The chicken is just as good served in wheat tortialla wraps and, if you have any leftovers, it’s perfect for a lunchbox wrap fillilng the next day too ... double win!
Skills Check
Follow a recipe; follow food safety & hygiene rules; tidy away; cut using bridge/claw technique safely.
Equipment
Slow cooker, chopping board, kitchen scissors, knife, garlic press, measuring spoons, wooden spoon, plate/bowl, 2 forks.
Ingredients (serves 4):
- 8 chicken thighs on the bone, skin removed
- 2 garlic cloves, crushed
- 125g mild tomato salsa, plus extra to serve
- 1 large green chilli, de-seeded and finely chopped
- 1 tsp smoked paprika
- 1/2 tsp ground cumin
- Black pepper, to taste
- 8 corn taco shells
Optional toppings: soured cream, Iceberg lettuce, cherry tomatoes, guacamole, grated cheese, chilli flakes
Method
- Remove the skin from the chicken and discard.
- Place the chicken, garlic, salsa, chilli, paprika, cumin and pepper in the slow cooker pot. Cover with the lid and cook on low for 7 hours, or until the chicken is tender and there is no pink meat.
- Carefully remove the chicken pieces and discard the bones. Using two forks shred the chicken meat, and moisten it with a little of the cooking juices/salsa.
- To serve, place some chopped Iceberg lettuce, and the shredded chicken in the taco shell, and top with a teaspoon of sour cream and/or salsa.
So thinking about Chicken Taco ...
Chicken is high in protein, and is a good source of B vitamins. Without the skin chicken breast meat is low in fat and calories; thighs and drumsticks are higher in fat and calories.
Tomatoes are really good for us containing a wide range of vitamins and minerals. They also contain lycopene, a type of antioxidant which can help protect our bodies from disease.
Tacos are corn-based products that fall in the carbohydrate food group. They do have fat and salt added in processing so enjoy them in sensible portion sizes.
Nutritional Information
Energy | 1970kJ / 469kcal | 23% | |
Med | Fat | 19.0g | 27% |
Med | Saturated Fat | 5.8g | 29% |
Low | Sugars | 5.7g | 6% |
High | Salt | 2.6g | 43% |
per 272g serving
% of an adult's reference intake
Typical values per 100g: Energy 724kJ / 172kcal
Notes
A traffic light system is used on nutrition labels to make it easier to see which foods and drinks are lower in calories, fat, sugar and salt. Try and choose more ‘greens’ and ‘ambers’ and fewer ‘reds’, and stick to smaller portions of ‘reds’.

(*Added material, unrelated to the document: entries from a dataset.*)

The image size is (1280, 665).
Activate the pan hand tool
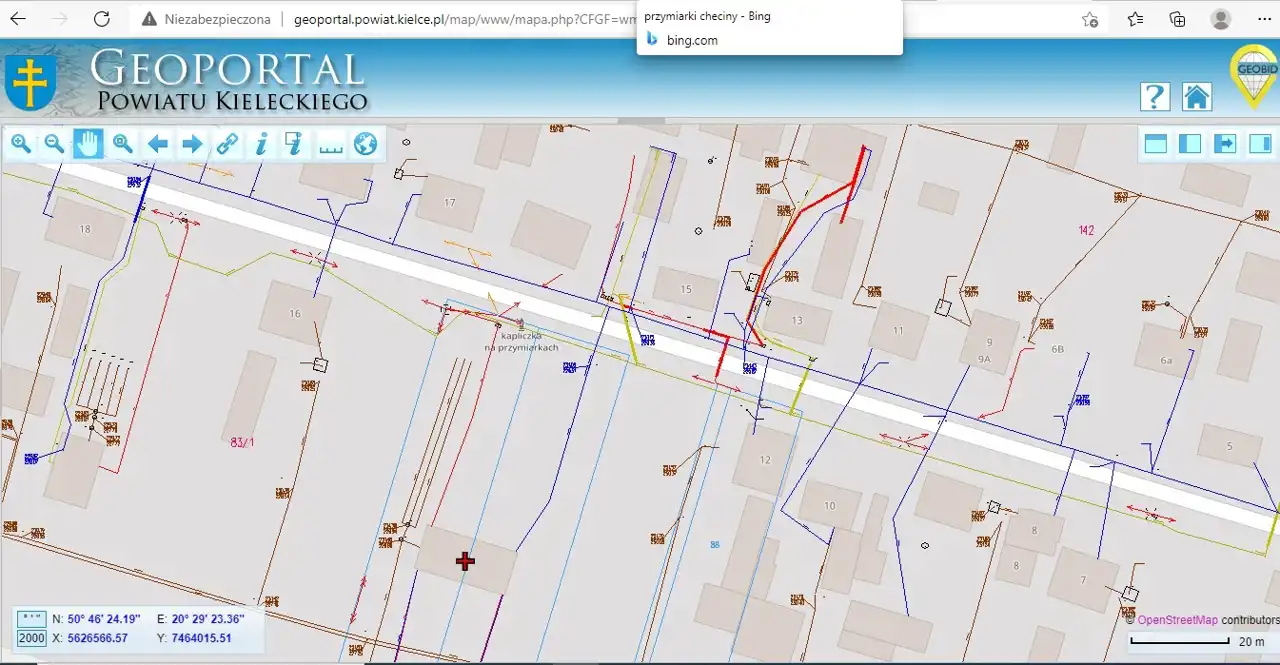click(x=89, y=144)
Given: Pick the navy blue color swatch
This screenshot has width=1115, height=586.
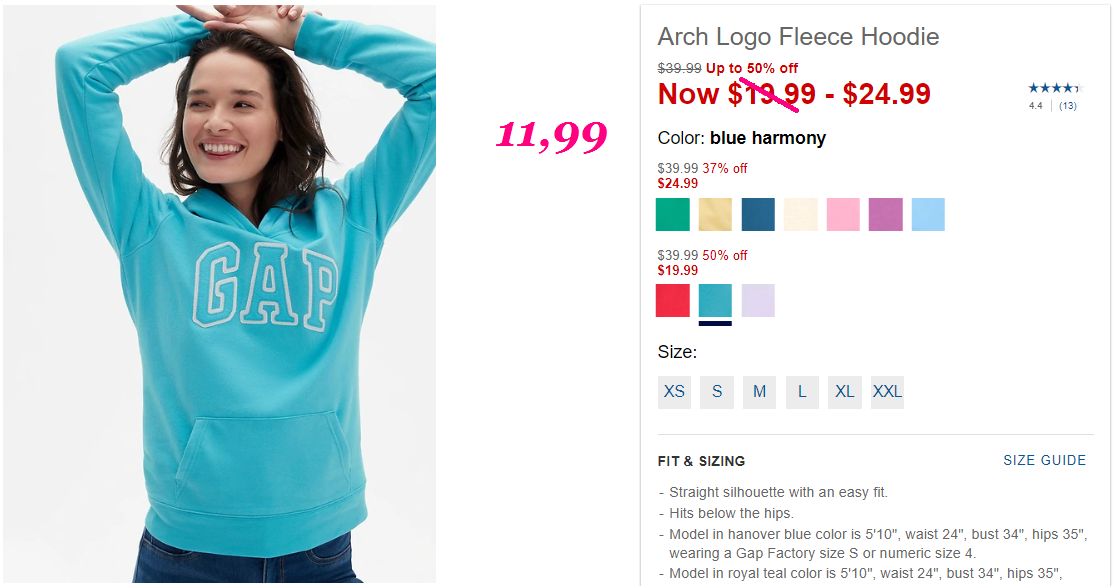Looking at the screenshot, I should 758,214.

Just because a recipe or a food has a red traffic light doesn’t mean you shouldn’t eat it. Understanding why a food or recipe might have a red light can be helpful. For example oily fish is high in total fat and so any recipe containing oily fish is likely to be ‘red’ for fat. But it is recommended that we eat oily fish at least once a week because the type of fat it contains is beneficial for our health.
% Reference Intakes are also shown. Reference Intakes are guidelines about the approximate amount of particular nutrients and energy required for a healthy diet (based on an average-sized woman doing an average amount of physical activity). Most children will require less than these Reference Intakes. The contribution of one serving of a food or drink to the Reference Intake for each nutrient is expressed as a percentage.